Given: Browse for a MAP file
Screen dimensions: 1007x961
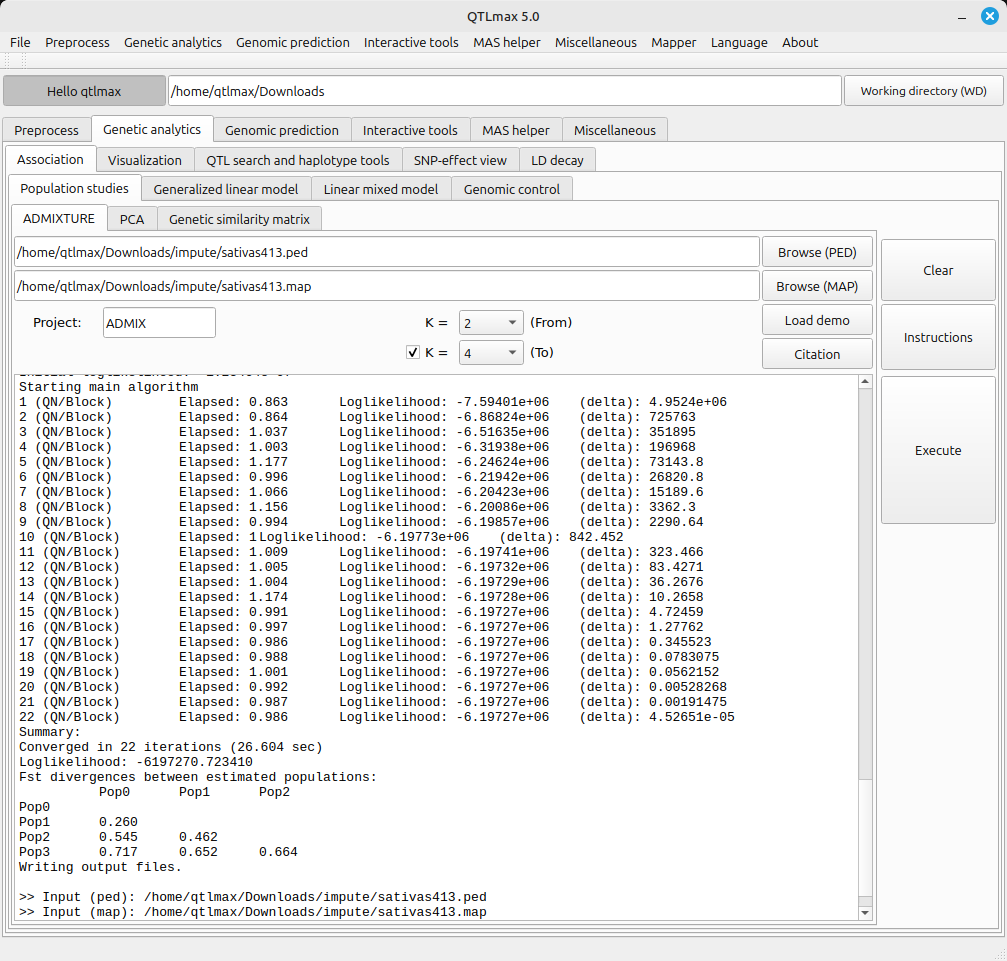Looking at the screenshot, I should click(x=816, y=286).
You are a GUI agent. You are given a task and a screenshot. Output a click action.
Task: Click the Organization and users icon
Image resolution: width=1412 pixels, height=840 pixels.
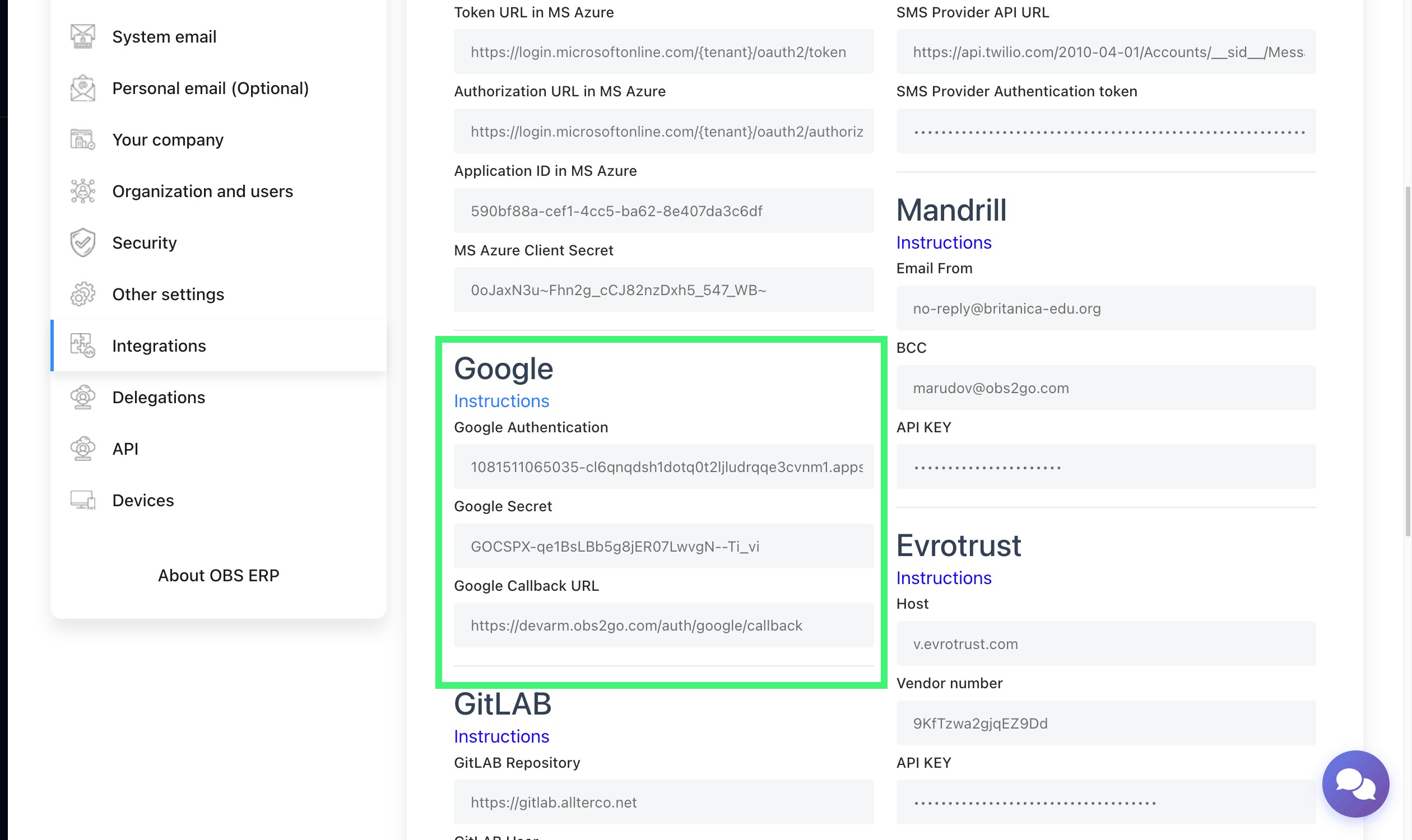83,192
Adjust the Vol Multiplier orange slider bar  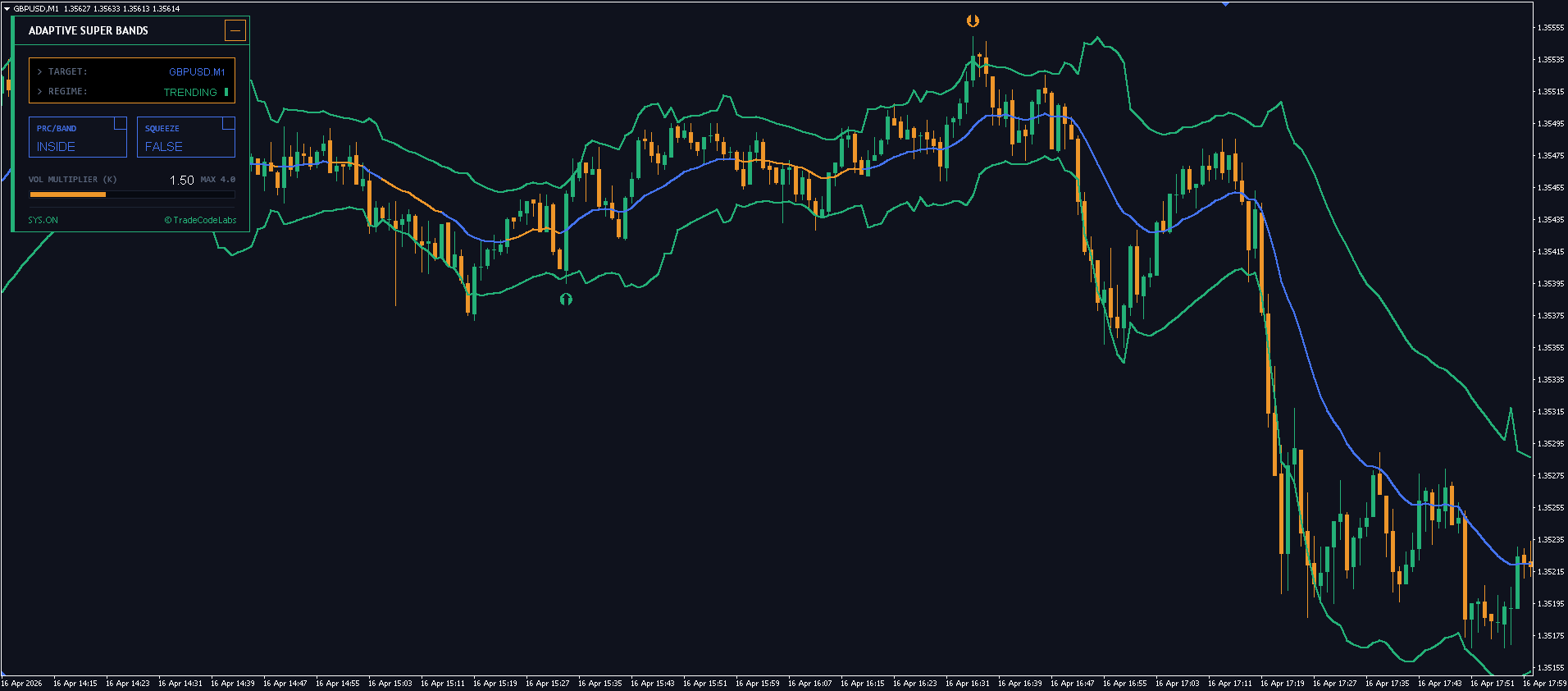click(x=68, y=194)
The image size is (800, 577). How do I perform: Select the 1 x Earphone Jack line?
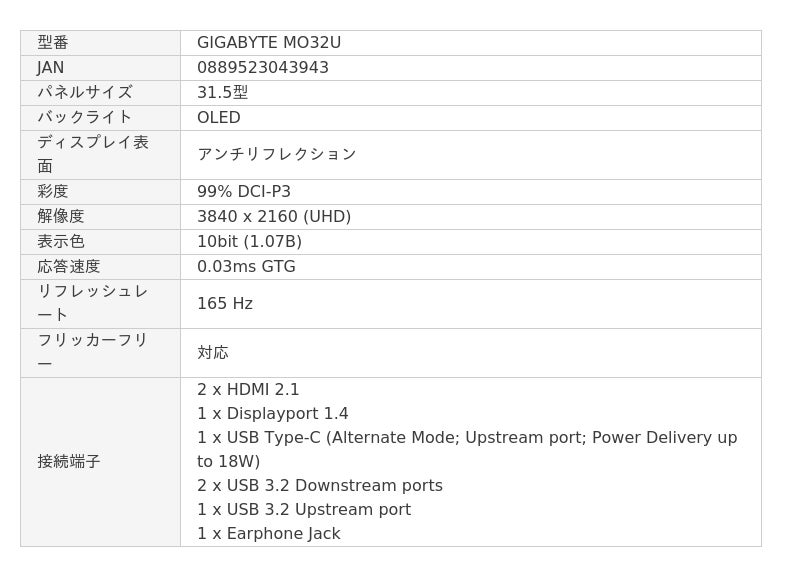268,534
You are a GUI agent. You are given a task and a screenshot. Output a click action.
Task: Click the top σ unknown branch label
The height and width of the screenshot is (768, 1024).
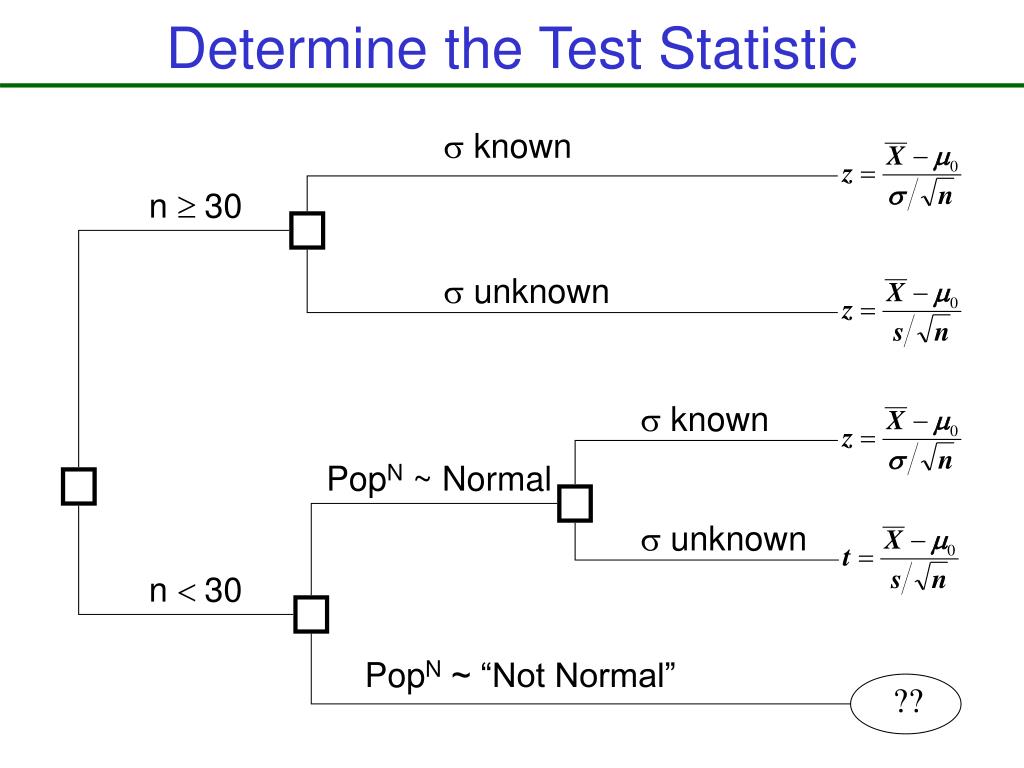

• _Task objective_
Copy out every line of the data that contains the string "width", and match upper and lower case exactly.

• _Correct output_
Image resolution: width=1412 pixels, height=840 pixels.
The height and width of the screenshot is (768, 1024).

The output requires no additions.